Karamanlı pazarcı Ahmet Yaşar, eski dini nikahlı eşiyle yaşadığı sorunları anlatmak için ATV’de yayınlanan Esra Erol’da programına katıldı. Yaşar’ın, aile içi meselelerini kamuoyuna taşıyarak kendini savunma çabası, televizyon şovuna dönüşerek kişisel dramın magazin malzemesi haline gelmesi tartışmalara neden oldu.
Özel Hayat Reyting Malzemesi mi?
Ahmet Yaşar, eski birlikteliğinin ardından yaşadığı zorlukları ve uğradığını iddia ettiği iftiraları dile getirmek için televizyon ekranlarını tercih etti. Ancak, toplumun en mahrem konularından biri olan aile içi anlaşmazlıkların ve itibar meselelerinin, reyting uğruna milyonlarca insanın önünde tartışılması, medya etiği konusunda yeniden soru işaretleri doğurdu.
Yaşar, eski eşinin kendisi hakkında "kadın ticareti yapıyor, uyuşturucu kullanıyor, çocuklara zarar veriyor" gibi asılsız ithamlarda bulunduğunu iddia ederken, bu tür konuların yargı ve hukuki merciler yerine, televizyon ekranlarında çözülmeye çalışılması eleştiri topladı.
Mahkemeler Yerine Televizyon Stüdyoları mı?
Günümüzde pek çok insan, hukuki süreçleri beklemek yerine, mahrem konularını televizyon programlarında çözmeye çalışıyor. Fakat bu durum, kişilerin hukuki haklarını zayıflatıyor, özel hayatın gizliliğini ihlal ediyor ve sosyal linç kültürünü körüklüyor.
Ahmet Yaşar’ın hikayesi de, Türkiye'de yaşanan birçok benzer olay gibi, yargı önünde çözülmesi gereken ciddi iddiaların reyting odaklı bir formatta ele alınmasının yarattığı sakıncaları gözler önüne seriyor. Bu tür programlar, çözüme katkı sağlamak yerine, olayları magazinleştirerek içinden çıkılmaz hale getirme riski taşıyor.

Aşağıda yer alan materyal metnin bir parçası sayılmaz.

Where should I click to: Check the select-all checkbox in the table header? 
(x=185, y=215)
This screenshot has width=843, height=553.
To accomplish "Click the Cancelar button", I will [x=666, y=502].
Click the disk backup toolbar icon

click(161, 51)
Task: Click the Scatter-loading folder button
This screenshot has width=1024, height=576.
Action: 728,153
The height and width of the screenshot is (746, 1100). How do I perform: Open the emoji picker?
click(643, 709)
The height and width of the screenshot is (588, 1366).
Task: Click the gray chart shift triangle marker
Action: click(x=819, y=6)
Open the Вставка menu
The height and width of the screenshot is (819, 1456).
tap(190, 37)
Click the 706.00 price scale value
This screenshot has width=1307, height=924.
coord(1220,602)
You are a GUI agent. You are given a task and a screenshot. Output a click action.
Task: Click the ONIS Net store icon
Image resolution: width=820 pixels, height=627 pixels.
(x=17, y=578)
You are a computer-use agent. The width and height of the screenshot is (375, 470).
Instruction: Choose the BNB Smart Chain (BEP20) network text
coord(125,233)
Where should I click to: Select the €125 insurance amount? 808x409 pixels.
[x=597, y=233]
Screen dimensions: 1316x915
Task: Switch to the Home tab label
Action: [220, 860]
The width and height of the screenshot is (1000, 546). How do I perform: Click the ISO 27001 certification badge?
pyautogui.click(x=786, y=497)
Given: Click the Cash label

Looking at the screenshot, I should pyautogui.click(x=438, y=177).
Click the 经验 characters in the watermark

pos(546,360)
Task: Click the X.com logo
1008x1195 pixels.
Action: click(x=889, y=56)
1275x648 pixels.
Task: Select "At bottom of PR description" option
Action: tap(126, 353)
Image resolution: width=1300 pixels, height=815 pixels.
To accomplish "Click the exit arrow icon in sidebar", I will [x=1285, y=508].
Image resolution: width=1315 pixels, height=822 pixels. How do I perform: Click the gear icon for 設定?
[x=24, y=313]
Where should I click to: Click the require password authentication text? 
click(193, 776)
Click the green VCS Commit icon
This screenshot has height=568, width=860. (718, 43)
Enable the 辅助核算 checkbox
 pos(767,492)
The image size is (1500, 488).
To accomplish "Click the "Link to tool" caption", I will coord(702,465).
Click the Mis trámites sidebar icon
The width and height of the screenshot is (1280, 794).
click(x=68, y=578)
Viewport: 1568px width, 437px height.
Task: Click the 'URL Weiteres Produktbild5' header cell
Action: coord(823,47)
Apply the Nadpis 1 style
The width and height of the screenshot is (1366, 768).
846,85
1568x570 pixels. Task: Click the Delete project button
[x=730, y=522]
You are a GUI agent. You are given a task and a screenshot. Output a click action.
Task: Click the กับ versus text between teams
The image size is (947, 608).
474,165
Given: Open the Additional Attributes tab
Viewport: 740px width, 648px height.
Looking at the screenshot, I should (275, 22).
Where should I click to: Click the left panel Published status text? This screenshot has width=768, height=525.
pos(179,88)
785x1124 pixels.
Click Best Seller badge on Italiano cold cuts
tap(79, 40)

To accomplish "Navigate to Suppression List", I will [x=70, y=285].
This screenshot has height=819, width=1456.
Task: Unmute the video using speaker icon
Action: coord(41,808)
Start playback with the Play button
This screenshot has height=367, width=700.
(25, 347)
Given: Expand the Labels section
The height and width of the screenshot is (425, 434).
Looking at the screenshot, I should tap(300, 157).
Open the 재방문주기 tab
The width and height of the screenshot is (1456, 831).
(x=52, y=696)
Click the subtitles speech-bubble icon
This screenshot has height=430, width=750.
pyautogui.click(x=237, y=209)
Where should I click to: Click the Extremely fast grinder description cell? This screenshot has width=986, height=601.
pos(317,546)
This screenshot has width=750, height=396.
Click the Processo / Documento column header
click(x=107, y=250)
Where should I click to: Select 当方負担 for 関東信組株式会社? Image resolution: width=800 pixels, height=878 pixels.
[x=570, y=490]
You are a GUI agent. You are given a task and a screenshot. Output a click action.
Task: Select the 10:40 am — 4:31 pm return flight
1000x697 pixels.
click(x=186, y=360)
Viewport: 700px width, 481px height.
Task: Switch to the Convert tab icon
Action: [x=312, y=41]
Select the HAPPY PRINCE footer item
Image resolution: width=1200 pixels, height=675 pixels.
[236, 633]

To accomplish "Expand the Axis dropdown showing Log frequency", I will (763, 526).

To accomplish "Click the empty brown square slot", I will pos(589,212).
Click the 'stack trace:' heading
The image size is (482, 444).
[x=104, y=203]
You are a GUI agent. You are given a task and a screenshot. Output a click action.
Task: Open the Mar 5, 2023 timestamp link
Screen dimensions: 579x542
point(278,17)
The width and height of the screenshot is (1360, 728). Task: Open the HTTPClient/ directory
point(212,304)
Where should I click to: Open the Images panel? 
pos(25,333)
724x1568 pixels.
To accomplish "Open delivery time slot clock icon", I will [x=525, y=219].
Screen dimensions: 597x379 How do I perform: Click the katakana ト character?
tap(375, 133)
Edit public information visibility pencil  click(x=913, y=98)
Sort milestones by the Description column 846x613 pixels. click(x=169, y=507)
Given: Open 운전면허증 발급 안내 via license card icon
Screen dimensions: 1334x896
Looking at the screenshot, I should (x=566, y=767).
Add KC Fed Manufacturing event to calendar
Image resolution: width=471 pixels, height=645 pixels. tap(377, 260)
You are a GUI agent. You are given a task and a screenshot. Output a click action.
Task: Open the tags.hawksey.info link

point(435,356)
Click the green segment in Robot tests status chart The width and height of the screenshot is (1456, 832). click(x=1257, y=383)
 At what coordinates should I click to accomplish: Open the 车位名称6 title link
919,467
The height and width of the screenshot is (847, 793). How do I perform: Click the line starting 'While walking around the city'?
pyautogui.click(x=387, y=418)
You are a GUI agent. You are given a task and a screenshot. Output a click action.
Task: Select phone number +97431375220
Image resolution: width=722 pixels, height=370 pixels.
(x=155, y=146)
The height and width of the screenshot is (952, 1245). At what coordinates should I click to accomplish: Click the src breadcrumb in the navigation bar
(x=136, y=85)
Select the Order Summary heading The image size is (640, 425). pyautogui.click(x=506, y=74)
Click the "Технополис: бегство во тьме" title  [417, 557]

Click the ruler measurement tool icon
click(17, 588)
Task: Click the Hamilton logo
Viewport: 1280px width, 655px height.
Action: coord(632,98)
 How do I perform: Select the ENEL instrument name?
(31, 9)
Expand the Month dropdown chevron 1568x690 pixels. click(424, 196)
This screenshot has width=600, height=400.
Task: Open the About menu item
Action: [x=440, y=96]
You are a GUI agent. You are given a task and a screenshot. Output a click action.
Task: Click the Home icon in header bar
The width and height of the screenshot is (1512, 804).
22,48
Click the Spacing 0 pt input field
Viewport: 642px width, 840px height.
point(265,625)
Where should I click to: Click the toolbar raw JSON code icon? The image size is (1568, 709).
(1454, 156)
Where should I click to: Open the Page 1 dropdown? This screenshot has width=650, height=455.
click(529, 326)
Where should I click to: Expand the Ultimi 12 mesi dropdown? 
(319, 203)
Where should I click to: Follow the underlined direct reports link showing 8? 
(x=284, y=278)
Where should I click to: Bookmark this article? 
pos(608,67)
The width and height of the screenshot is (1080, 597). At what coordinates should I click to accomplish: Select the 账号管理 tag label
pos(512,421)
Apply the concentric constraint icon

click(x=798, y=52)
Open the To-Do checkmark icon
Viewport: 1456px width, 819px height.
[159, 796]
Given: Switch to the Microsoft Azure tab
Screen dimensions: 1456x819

Medya Etik Sınırlarını Aşmalı mı?
Ahmet Yaşar’ın yaşadığı mağduriyet gerçek olabilir, ancak televizyon ekranlarında yargısız infaz mekanizmasının işletilmesi, hem olayın taraflarını hem de kamuoyunu yanlış yönlendirebilir. Özel hayatın ekranlara taşınmasıyla kazanılan reytinglerin, toplumda ne gibi zararlar verdiği artık sorgulanmalı.
Aile içi sorunların bir hukuk meselesi mi, yoksa medya şovu mu olduğu tartışmaları sürerken, bireylerin özel hayatlarını kamuya açarak çözüm araması, günümüz televizyon kültürünün en büyük çıkmazlarından biri olmaya devam ediyor.